Mais recentemente, a atual crise venezuelana tomou parte do debate político e, consequentemente, das prioridades da política externa de Bolsonaro. Primeiramente, cabe esclarecer alguns pontos: com a deterioração econômica, social e política do governo de Nicolás Maduro nos últimos anos, a proximidade comercial e política com a ultima gestão petista ainda persistiu. A falta de crítica ou um distanciamento ideológico faziam-se necessários nesse período e no cenário recente. O partido – em um exemplo histórico clássico de priorização puramente ideológica frente a pragmática – ainda insiste na proximidade com o governo de Maduro. Críticas pontuais ou um distanciamento estratégico se fazem necessários – arrastar o país para dentro de um conflito, não. Mesmo Bolsonaro argumentando que a participação direta ou indireta do Brasil em uma intervenção na Venezuela é “próxima de zero”, seu chanceler tem demonstrado uma disposição de alinhar-se a decisão que os Estados Unidos venham a tomar acerca de uma intervenção na Venezuela. Além disso, mesmo sem deixar claro sua decisão, Bolsonaro tuitou no último dia de abril que “A situação da Venezuela preocupa a todos.

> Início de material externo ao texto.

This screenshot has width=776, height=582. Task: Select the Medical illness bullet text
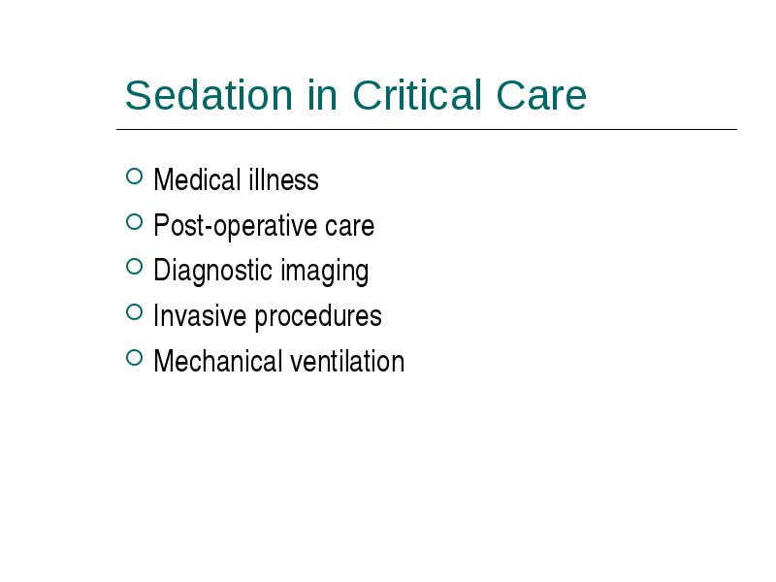(x=236, y=179)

Qualquer hipótese será decidida exclusivamente pelo Presidente da República, ouvindo o Conselho de Defesa Nacional” – sendo corrigido posteriormente por Rodrigo Maia que afirmou que, constitucionalmente, cabe ao Congresso Nacional. Frente as prioridades domésticas a atitude mais pragmática – de condenar o governo venezuelano – parece ser vista como uma omissão pela ótica de Bolsonaro e de Araújo.

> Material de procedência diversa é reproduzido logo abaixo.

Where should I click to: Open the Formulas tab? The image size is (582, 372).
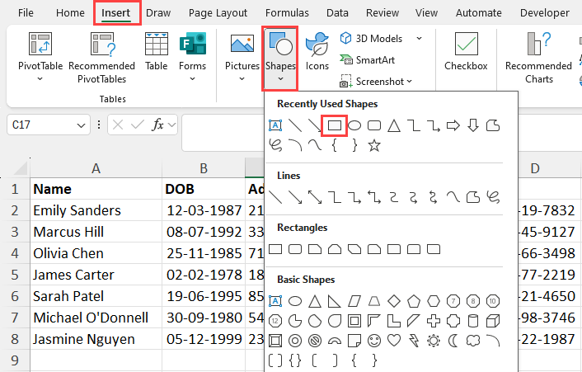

Criar uma política doméstica ou exterior sem base ideológica é impossível. A ideologia, em seu significado mais bruto, seria a compilação de um conjunto de ideias, doutrinas, visões de mundo e pensamentos que se orientam para ações, sejam elas sociais ou políticas. Cada administração teve a presença de uma ideologia como base para a concepção de suas políticas. Entretanto, longe de ser puramente ideológica, a politica exterior brasileira sempre possuiu um histórico de manter certa neutralidade e priorizar decisões mais pragmáticas que garantiriam ganhos políticos e econômicos para o país.

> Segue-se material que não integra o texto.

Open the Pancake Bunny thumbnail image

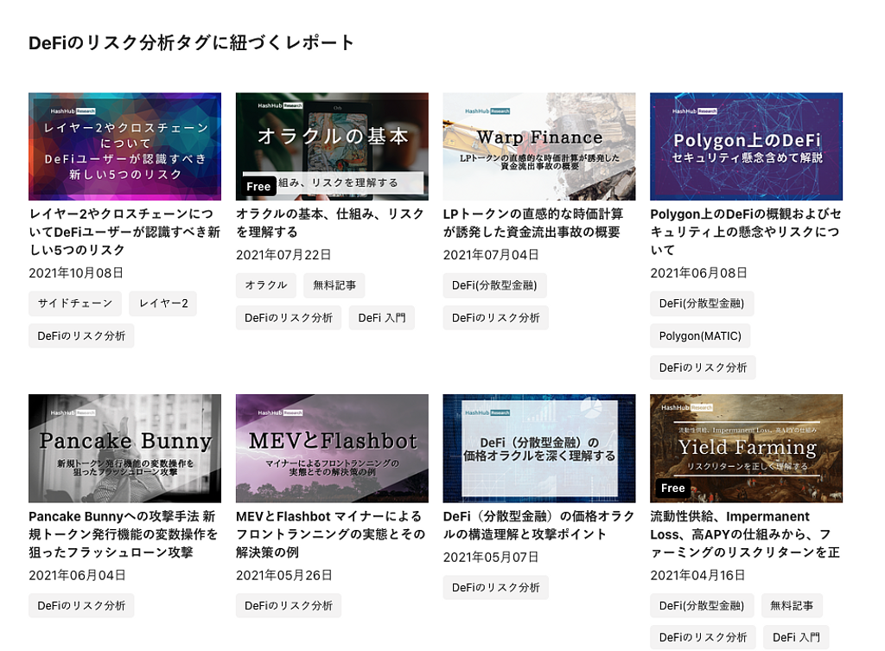pyautogui.click(x=124, y=448)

Óbvio que cálculos errados resultaram em perdas econômicas para o Brasil – e é claro que esses erros devem ser analisados, compreendidos e, futuramente, evitados. Contudo, cabe nos perguntarmos: esses erros e perdas originaram-se de uma política formulada com o objetivo de ganhos futuros claros ou de simples primazia ideológica? Frente as decisões e declarações da atual presidência, fica mais claro em qual das opções a política externa de Bolsonaro entrará para os livros de história.